San Vincenzo Nuovo

Dopo la distruzione dell’Abbazia da parte dei Saraceni, L’Abbazia fu abbandonata, per cui passarono molti anni prima che, nel 916, un gruppo di monaci ritornò a San Vincenzo al Volturno. Grazie all’abate Rambaldo, che nel corso del suo abbaziato si dedicò alla riorganizzazione dell’ area territoriale, richiamando numerose famiglie di coloni  e concedendo terre tramite i contratti livellari,  l’Abbazia ed il  territorio circostante, cominciarono a rivivere. Nel giro di pochi anni, intorno all’anno Mille, l’Abbazia rifiorì e, più tardi, con l’abate Gerardo (1076-1109), cambia sito: fu ricostruita sull’altra riva del fiume Volturno, quella destra. Il nuovo monastero, con il nome di San Vincenzo nuovo, quello che più o meno vediamo oggi, fu consacrato dal papa Pasquale II nel 1115. Circa vent’anni dopo il monaco Giovanni scrisse il Chronicon vulturnense.
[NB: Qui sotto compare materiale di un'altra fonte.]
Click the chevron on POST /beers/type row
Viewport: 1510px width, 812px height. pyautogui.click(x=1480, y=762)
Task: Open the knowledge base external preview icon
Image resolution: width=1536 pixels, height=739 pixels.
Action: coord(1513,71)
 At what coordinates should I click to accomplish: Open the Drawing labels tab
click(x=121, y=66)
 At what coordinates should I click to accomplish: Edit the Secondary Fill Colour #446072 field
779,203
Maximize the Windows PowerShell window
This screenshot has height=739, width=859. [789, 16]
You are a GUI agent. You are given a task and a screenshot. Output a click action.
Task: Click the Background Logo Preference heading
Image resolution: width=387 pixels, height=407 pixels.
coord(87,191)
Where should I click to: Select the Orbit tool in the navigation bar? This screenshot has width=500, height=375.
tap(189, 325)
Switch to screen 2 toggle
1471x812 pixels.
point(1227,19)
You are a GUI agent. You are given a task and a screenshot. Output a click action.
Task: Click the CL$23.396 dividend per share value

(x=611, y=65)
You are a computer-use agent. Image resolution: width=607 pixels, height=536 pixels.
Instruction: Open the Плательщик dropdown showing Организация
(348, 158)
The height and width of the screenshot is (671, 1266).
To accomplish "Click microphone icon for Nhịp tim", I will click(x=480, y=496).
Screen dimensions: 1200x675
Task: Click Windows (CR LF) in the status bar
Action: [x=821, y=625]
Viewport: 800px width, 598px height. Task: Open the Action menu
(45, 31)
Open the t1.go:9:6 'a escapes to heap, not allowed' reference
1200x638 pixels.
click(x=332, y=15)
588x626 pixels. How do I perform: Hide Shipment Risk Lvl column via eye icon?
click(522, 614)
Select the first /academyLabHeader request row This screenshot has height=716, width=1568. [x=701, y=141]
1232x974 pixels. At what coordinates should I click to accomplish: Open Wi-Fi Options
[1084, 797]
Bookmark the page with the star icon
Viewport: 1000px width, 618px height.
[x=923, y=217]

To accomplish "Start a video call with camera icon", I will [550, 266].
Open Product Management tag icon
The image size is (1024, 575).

Ma ancora una volta l’Abbazia dovette sopportare i soprusi dei più forti: nell’XI secolo, una ricca e potente famiglia i Borrello, condizionò tutta la zona del Molise e parte dell’Abruzzo, per cui molte terre del monastero furono sottratte ai monaci di San Vincenzo. Anche se tali terreni, attraverso l’intervento del papa Niccolò II ritornarono ai legittimi proprietari, San Vincenzo perse per sempre la propria autonomia: da quel momento entrò a far parte dell’orbita amministrativa e religiosa di Montecassino, dal cui monastero provennero la maggior parte degli abati di San Vincenzo.

Trascorsero circa due secoli, quando,  più precisamente nel 1349, un violento terremoto danneggiò gravemente l’Abbazia.  Nel XV secolo una nuova famiglia, quella dei Pandone, legò il suo nome all’Abbazia; ancora oggi visibile sul portale di ingresso del palazzo Pandone, residenza attuale delle suore del Regina Laudis, lo stemma dei Pandone.

 

Palazzo abbaziale visto dall'alto

Veduta dall'interno del portone del palazzo abbaziale

Nel 1699 San Vincenzo fu definitivamente unito a Montecassino. Infine, nel 1807 con le leggi emanate da Gioacchino Murat  del Regno di Napoli, anche i beni di San Vincenzo, dopo essere stati incamerati dallo Stato,  furono venduti a privati cittadini, ma dopo alterne vicende finirono nelle mani del duca Enrico Catemario dei Quadri che volle restituire,  nel 1942, in piena seconda guerra mondiale, il complesso abbaziale di San Vincenzo a Montecassino, con il desiderio che vi risorgesse di nuovo un complesso monastico. Ma in quegli anni di guerra, l’abate Gregorio Diamare non poté riprendere alcun progetto di rinascita, anche perché come sappiamo la seconda guerra mondiale toccò molto da vicino Montecassino, fino a distruggerlo quasi completamente il 15 marzo del 1944.

 L’opera di ricostruzione di San Vincenzo avvenne dopo la seconda guerra mondiale e terminò nel 1966, sotto l’abate  di Montecassino Ildefonso Rea, ma grazie all’amore di don Angelo Pantoni, monaco cassinese, che viene definito dall’attuale abate di Montecassino Bernardo d’Onorio, “uno dei più insigni studiosi del monastero di San Vincenzo”; comunque, in quegli anni nessun monaco vi abitò. Oggi, invece,  il monastero è ritornato a vivere grazie  alla presenza di un gruppo di suore benedettine del convento americano  di “Regina Laudis”.